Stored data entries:
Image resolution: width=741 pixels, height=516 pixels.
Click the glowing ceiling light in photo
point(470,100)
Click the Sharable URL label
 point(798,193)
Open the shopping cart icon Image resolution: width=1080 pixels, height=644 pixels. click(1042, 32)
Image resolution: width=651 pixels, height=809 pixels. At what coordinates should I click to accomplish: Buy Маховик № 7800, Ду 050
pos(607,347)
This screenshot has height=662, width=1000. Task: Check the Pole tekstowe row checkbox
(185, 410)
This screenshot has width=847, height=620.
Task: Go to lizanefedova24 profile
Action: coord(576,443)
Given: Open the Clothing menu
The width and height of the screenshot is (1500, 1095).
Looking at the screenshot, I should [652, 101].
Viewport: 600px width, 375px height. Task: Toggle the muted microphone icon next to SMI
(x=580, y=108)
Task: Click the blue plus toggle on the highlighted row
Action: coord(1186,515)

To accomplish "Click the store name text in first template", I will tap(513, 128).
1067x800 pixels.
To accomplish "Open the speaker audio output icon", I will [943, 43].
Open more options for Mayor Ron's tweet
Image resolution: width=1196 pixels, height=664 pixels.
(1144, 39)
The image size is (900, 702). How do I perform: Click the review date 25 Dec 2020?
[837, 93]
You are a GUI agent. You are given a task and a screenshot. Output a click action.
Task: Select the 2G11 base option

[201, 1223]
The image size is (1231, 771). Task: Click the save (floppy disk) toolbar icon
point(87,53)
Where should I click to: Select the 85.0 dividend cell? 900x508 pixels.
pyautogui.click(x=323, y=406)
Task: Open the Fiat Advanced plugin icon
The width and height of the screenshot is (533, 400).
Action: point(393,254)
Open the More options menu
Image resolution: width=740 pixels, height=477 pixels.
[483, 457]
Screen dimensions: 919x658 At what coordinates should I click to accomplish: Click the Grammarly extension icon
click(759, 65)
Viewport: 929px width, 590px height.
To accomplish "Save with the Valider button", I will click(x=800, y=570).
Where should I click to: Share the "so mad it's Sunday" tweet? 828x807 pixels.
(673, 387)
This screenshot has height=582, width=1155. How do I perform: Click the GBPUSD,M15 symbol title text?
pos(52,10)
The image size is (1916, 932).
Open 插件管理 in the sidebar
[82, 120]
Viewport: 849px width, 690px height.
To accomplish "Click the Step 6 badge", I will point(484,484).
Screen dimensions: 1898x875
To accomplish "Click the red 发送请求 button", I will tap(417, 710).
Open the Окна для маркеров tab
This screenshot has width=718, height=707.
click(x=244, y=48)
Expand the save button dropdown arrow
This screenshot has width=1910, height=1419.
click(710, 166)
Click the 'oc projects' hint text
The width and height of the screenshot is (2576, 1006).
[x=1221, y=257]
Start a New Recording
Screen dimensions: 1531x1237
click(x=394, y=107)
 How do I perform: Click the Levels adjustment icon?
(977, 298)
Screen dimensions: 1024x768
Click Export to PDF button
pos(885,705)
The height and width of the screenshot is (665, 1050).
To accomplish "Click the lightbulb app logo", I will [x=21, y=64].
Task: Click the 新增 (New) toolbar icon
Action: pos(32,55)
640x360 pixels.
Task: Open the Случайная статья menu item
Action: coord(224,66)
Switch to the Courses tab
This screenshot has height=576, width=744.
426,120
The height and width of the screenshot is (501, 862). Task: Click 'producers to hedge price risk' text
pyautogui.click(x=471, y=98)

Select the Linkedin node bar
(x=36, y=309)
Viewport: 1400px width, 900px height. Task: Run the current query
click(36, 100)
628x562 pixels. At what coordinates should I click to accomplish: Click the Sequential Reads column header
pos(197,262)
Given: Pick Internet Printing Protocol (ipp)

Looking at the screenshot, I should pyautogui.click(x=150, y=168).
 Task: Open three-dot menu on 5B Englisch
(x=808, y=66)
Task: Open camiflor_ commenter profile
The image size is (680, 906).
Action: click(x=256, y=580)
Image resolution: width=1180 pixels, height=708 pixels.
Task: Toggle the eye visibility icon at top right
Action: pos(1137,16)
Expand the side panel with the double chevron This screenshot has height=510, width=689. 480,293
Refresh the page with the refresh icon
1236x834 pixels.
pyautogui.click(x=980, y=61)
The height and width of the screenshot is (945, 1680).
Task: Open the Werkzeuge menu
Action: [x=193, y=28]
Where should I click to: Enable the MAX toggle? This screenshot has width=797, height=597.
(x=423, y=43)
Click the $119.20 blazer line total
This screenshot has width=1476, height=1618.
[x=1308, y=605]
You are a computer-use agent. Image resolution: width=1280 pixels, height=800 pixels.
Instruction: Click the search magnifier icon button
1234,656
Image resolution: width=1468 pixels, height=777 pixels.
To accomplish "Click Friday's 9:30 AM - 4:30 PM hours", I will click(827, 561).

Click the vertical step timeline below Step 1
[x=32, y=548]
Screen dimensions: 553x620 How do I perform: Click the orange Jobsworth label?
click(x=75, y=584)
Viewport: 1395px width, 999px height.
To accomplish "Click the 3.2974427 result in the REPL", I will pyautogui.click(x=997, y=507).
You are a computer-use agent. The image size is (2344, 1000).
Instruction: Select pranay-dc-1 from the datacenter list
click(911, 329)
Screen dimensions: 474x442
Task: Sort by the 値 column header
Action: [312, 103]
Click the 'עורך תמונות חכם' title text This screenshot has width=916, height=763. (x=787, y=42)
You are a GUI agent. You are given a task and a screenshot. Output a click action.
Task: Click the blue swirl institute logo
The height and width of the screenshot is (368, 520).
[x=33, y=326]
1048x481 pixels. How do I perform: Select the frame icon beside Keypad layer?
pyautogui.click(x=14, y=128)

* **Assigned task**
Reproduce each line above without any alteration.

* **Task answer**
Image resolution: width=741 pixels, height=516 pixels.
Click the glowing ceiling light in photo
point(470,100)
Click the Sharable URL label
 point(798,193)
Open the shopping cart icon Image resolution: width=1080 pixels, height=644 pixels. click(1042, 32)
Image resolution: width=651 pixels, height=809 pixels. At what coordinates should I click to accomplish: Buy Маховик № 7800, Ду 050
pos(607,347)
This screenshot has height=662, width=1000. Task: Check the Pole tekstowe row checkbox
(185, 410)
This screenshot has width=847, height=620.
Task: Go to lizanefedova24 profile
Action: coord(576,443)
Given: Open the Clothing menu
The width and height of the screenshot is (1500, 1095).
Looking at the screenshot, I should [652, 101].
Viewport: 600px width, 375px height. Task: Toggle the muted microphone icon next to SMI
(x=580, y=108)
Task: Click the blue plus toggle on the highlighted row
Action: coord(1186,515)

To accomplish "Click the store name text in first template", I will tap(513, 128).
1067x800 pixels.
To accomplish "Open the speaker audio output icon", I will [943, 43].
Open more options for Mayor Ron's tweet
Image resolution: width=1196 pixels, height=664 pixels.
(1144, 39)
The image size is (900, 702). How do I perform: Click the review date 25 Dec 2020?
[837, 93]
You are a GUI agent. You are given a task and a screenshot. Output a click action.
Task: Select the 2G11 base option

[201, 1223]
The image size is (1231, 771). Task: Click the save (floppy disk) toolbar icon
point(87,53)
Where should I click to: Select the 85.0 dividend cell? 900x508 pixels.
pyautogui.click(x=323, y=406)
Task: Open the Fiat Advanced plugin icon
The width and height of the screenshot is (533, 400).
Action: point(393,254)
Open the More options menu
Image resolution: width=740 pixels, height=477 pixels.
[483, 457]
Screen dimensions: 919x658 At what coordinates should I click to accomplish: Click the Grammarly extension icon
click(759, 65)
Viewport: 929px width, 590px height.
To accomplish "Save with the Valider button", I will click(x=800, y=570).
Where should I click to: Share the "so mad it's Sunday" tweet? 828x807 pixels.
(673, 387)
This screenshot has height=582, width=1155. How do I perform: Click the GBPUSD,M15 symbol title text?
pos(52,10)
The image size is (1916, 932).
Open 插件管理 in the sidebar
[82, 120]
Viewport: 849px width, 690px height.
To accomplish "Click the Step 6 badge", I will point(484,484).
Screen dimensions: 1898x875
To accomplish "Click the red 发送请求 button", I will tap(417, 710).
Open the Окна для маркеров tab
This screenshot has width=718, height=707.
click(x=244, y=48)
Expand the save button dropdown arrow
This screenshot has width=1910, height=1419.
click(710, 166)
Click the 'oc projects' hint text
The width and height of the screenshot is (2576, 1006).
[x=1221, y=257]
Start a New Recording
Screen dimensions: 1531x1237
click(x=394, y=107)
 How do I perform: Click the Levels adjustment icon?
(977, 298)
Screen dimensions: 1024x768
Click Export to PDF button
pos(885,705)
The height and width of the screenshot is (665, 1050).
To accomplish "Click the lightbulb app logo", I will [x=21, y=64].
Task: Click the 新增 (New) toolbar icon
Action: pos(32,55)
640x360 pixels.
Task: Open the Случайная статья menu item
Action: coord(224,66)
Switch to the Courses tab
This screenshot has height=576, width=744.
426,120
The height and width of the screenshot is (501, 862). Task: Click 'producers to hedge price risk' text
pyautogui.click(x=471, y=98)

Select the Linkedin node bar
(x=36, y=309)
Viewport: 1400px width, 900px height. Task: Run the current query
click(36, 100)
628x562 pixels. At what coordinates should I click to accomplish: Click the Sequential Reads column header
pos(197,262)
Given: Pick Internet Printing Protocol (ipp)

Looking at the screenshot, I should pyautogui.click(x=150, y=168).
 Task: Open three-dot menu on 5B Englisch
(x=808, y=66)
Task: Open camiflor_ commenter profile
The image size is (680, 906).
Action: click(x=256, y=580)
Image resolution: width=1180 pixels, height=708 pixels.
Task: Toggle the eye visibility icon at top right
Action: pos(1137,16)
Expand the side panel with the double chevron This screenshot has height=510, width=689. 480,293
Refresh the page with the refresh icon
1236x834 pixels.
pyautogui.click(x=980, y=61)
The height and width of the screenshot is (945, 1680).
Task: Open the Werkzeuge menu
Action: [x=193, y=28]
Where should I click to: Enable the MAX toggle? This screenshot has width=797, height=597.
(x=423, y=43)
Click the $119.20 blazer line total
This screenshot has width=1476, height=1618.
[x=1308, y=605]
You are a computer-use agent. Image resolution: width=1280 pixels, height=800 pixels.
Instruction: Click the search magnifier icon button
1234,656
Image resolution: width=1468 pixels, height=777 pixels.
To accomplish "Click Friday's 9:30 AM - 4:30 PM hours", I will click(827, 561).

Click the vertical step timeline below Step 1
[x=32, y=548]
Screen dimensions: 553x620 How do I perform: Click the orange Jobsworth label?
click(x=75, y=584)
Viewport: 1395px width, 999px height.
To accomplish "Click the 3.2974427 result in the REPL", I will pyautogui.click(x=997, y=507).
You are a computer-use agent. The image size is (2344, 1000).
Instruction: Select pranay-dc-1 from the datacenter list
click(911, 329)
Screen dimensions: 474x442
Task: Sort by the 値 column header
Action: [312, 103]
Click the 'עורך תמונות חכם' title text This screenshot has width=916, height=763. (x=787, y=42)
You are a GUI agent. You are given a task and a screenshot. Output a click action.
Task: Click the blue swirl institute logo
The height and width of the screenshot is (368, 520).
[x=33, y=326]
1048x481 pixels. How do I perform: Select the frame icon beside Keypad layer?
pyautogui.click(x=14, y=128)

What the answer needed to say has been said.